Craig Moffat County High School students no longer will be able to sleep in on Thursday mornings.
Principal Thom Schnellinger made a report to the Moffat County School Board on Thursday that included reasons for the switch and possible advantages of letting students out early instead of allowing them to come in later on days when teachers get together for collaboration.
"I think there is a good case for developing a consistent morning routine," he said. "It will work well for the school and for the families."
On Thursdays, classes are shortened and the equivalent of one class period is dedicated to teacher collaboration.
The time is important, he said, because teachers need to examine their practices, map curriculum and engage in dialogue about what is working and what isn't.
Last year, however, the collaboration took place in the morning. Students weren't required to be in class until 9 a.m.
However, many students couldn't adhere to the late start schedule.

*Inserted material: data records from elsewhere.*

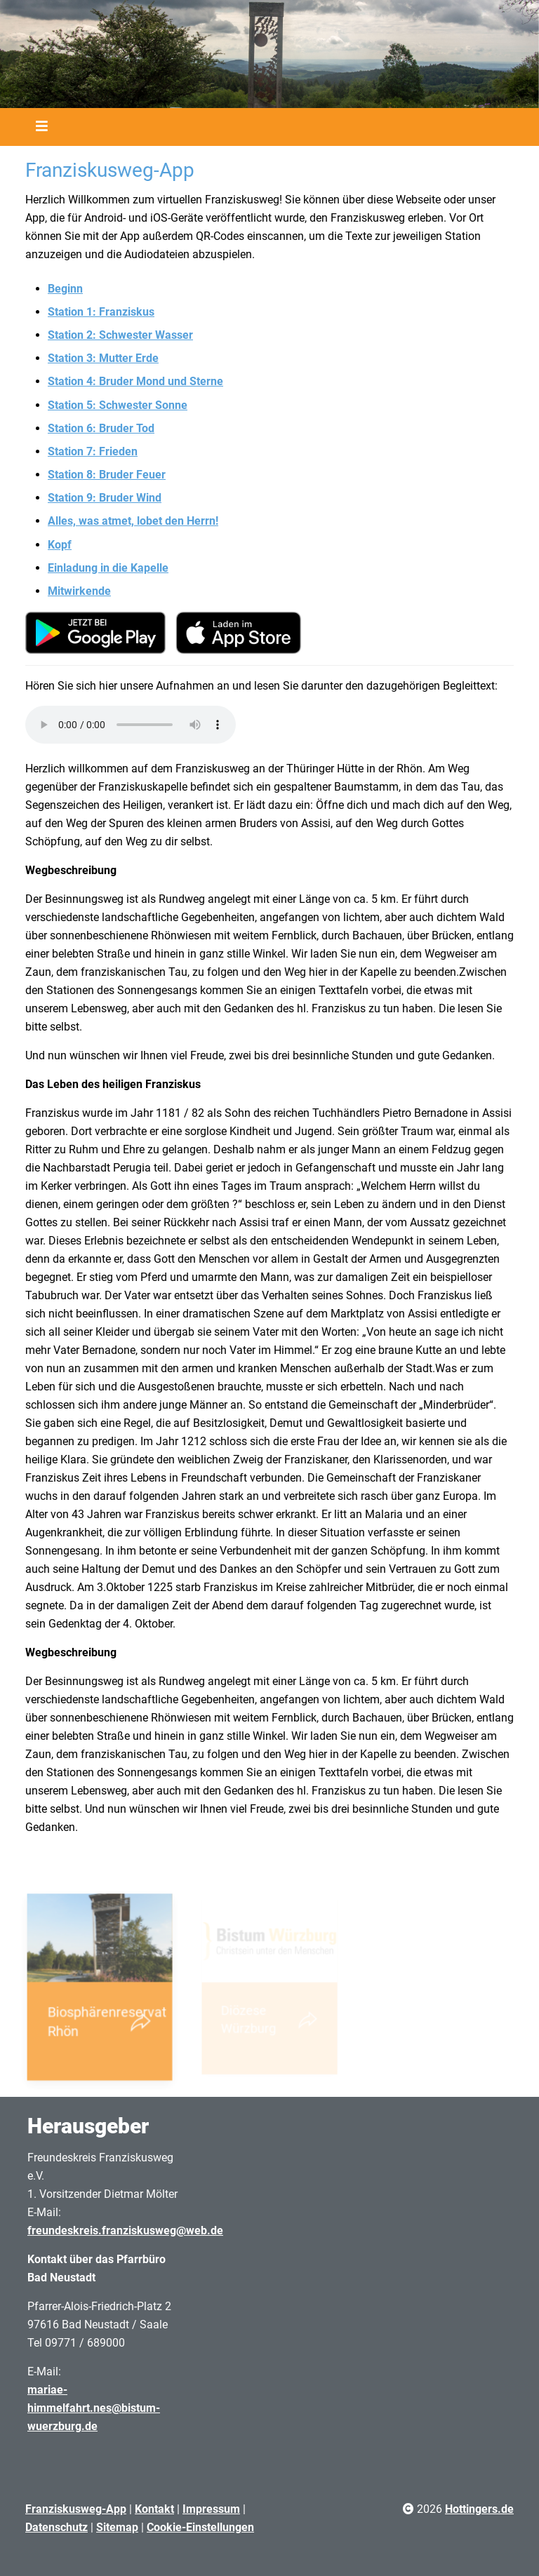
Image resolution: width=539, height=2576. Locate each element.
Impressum (211, 2509)
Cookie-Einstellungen (200, 2527)
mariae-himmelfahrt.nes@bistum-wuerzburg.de (93, 2408)
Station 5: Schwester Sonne (117, 405)
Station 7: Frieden (93, 451)
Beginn (65, 288)
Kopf (60, 544)
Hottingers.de (479, 2509)
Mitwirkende (79, 591)
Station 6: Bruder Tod (101, 428)
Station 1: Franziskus (101, 311)
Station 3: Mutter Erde (103, 358)
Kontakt (154, 2509)
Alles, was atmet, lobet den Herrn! (133, 521)
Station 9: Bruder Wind (104, 497)
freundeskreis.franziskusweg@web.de (125, 2230)
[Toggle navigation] (37, 127)
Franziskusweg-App (75, 2509)
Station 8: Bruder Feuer (107, 474)
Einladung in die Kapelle (108, 568)
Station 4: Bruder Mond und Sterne (135, 381)
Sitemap (117, 2527)
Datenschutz (56, 2527)
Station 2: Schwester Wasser (120, 335)
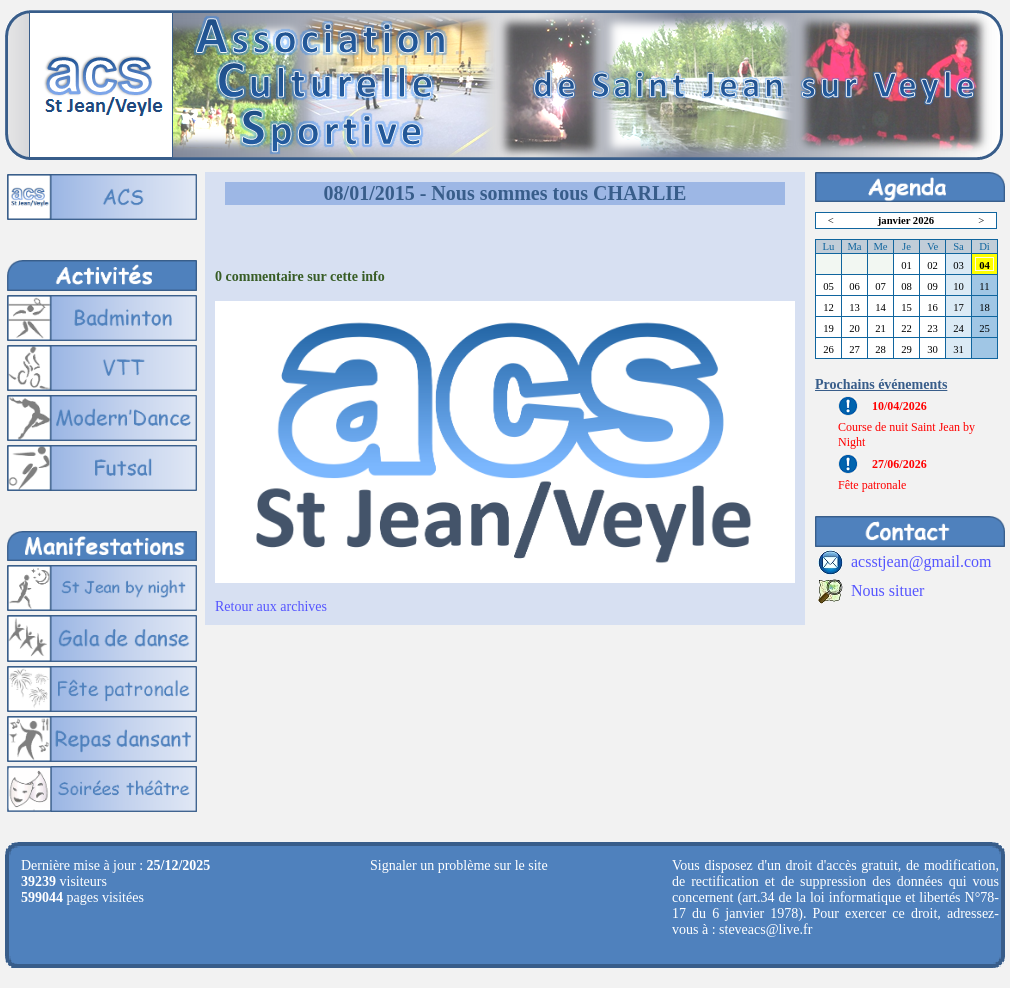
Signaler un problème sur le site (459, 865)
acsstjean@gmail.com (921, 561)
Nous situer (887, 590)
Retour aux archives (271, 606)
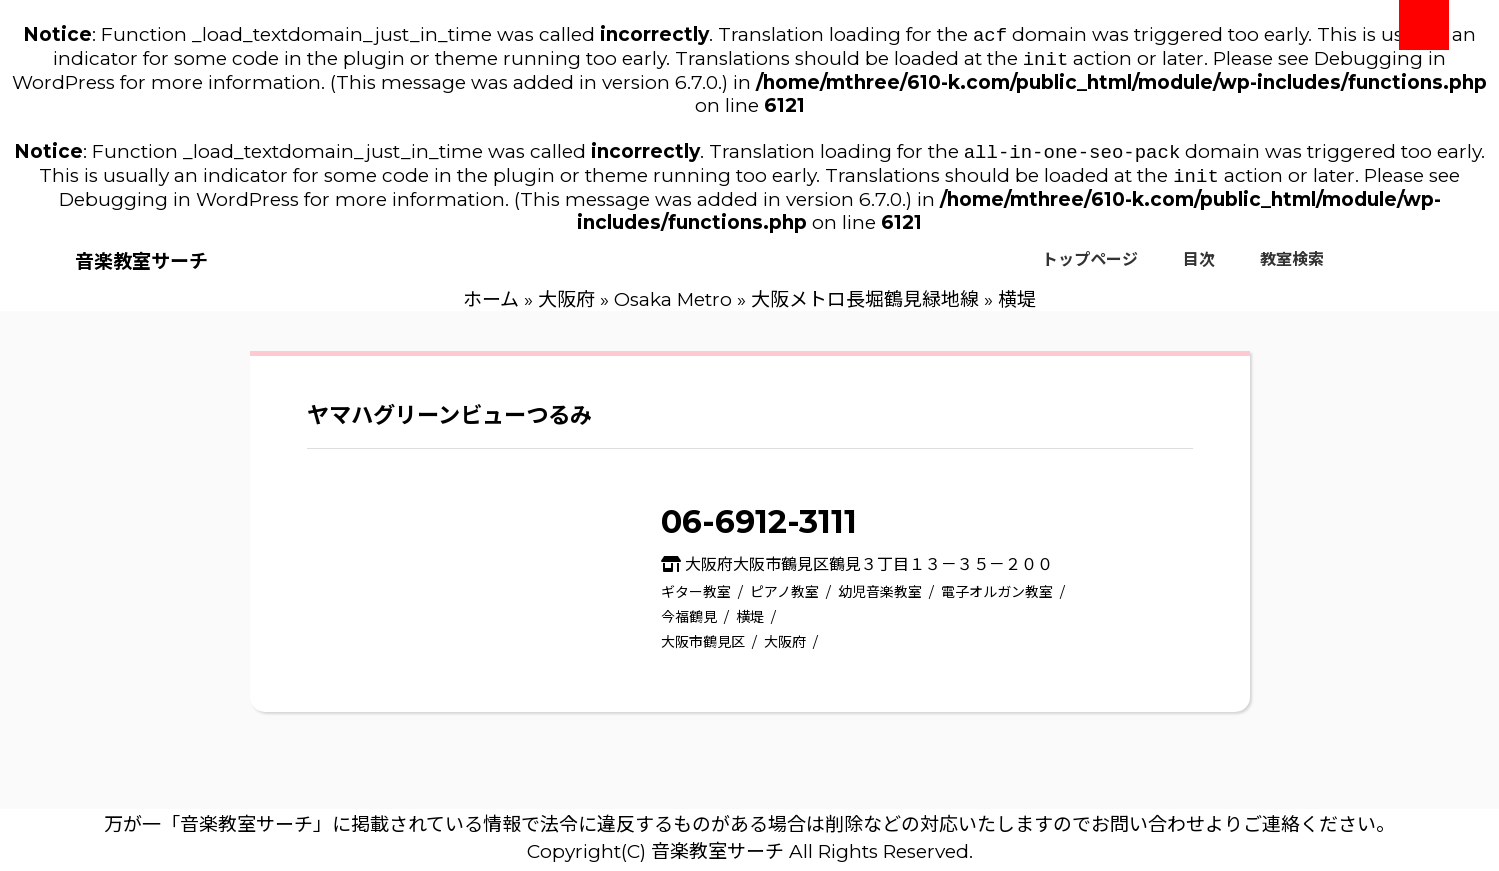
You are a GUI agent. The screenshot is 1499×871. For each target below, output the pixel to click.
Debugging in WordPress (179, 207)
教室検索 (1292, 267)
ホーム (491, 307)
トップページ (1090, 267)
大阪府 (566, 307)
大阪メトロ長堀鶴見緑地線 (865, 307)
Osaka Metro (673, 307)
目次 (1199, 267)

Schnellinger noted a significant increase in the number of tardy arrivals occurring on late start days.
On one Thursday, 90 students showed up late, which is 14 percent of the student body. On an average day, only one to three percent of students were tardy.
"I think, at home, adults in the family leave for work and there isn't that supervision," Schnellinger said. "Since they already have to come in late, some just lose motivation."
The decision to make the switch involved an informal online poll in which 68 percent of those who answered preferred the early dismissal. Twenty-four percent wanted to stay with the late start.
Schnellinger said the new schedule, which lets students out at 2:50 p.m. instead of 3:40 p.m., will provide more opportunities for catching up on work.
"We will have tutors available," he said. "There will be a math tutor and a general study hall run by paraprofessionals. Also, the library and computer lab will still be open."
Board member Trish Snyder said her two daughters were actually looking forward to the change.
"I know my girls are excited because they will have that time to finish their homework before they go to practice," Snyder said. "That way, they won't have to do it after they get home when they're tired."
Schnellinger said he spoke with coaches about setting up study groups specifically for ineligible athletes to catch up on their work, something that was difficult with the late start because so many students chose to sleep in.
He said it's important to find the balance between the importance of collaboration time and meeting the needs of the students.
The first early release will be Sept. 10.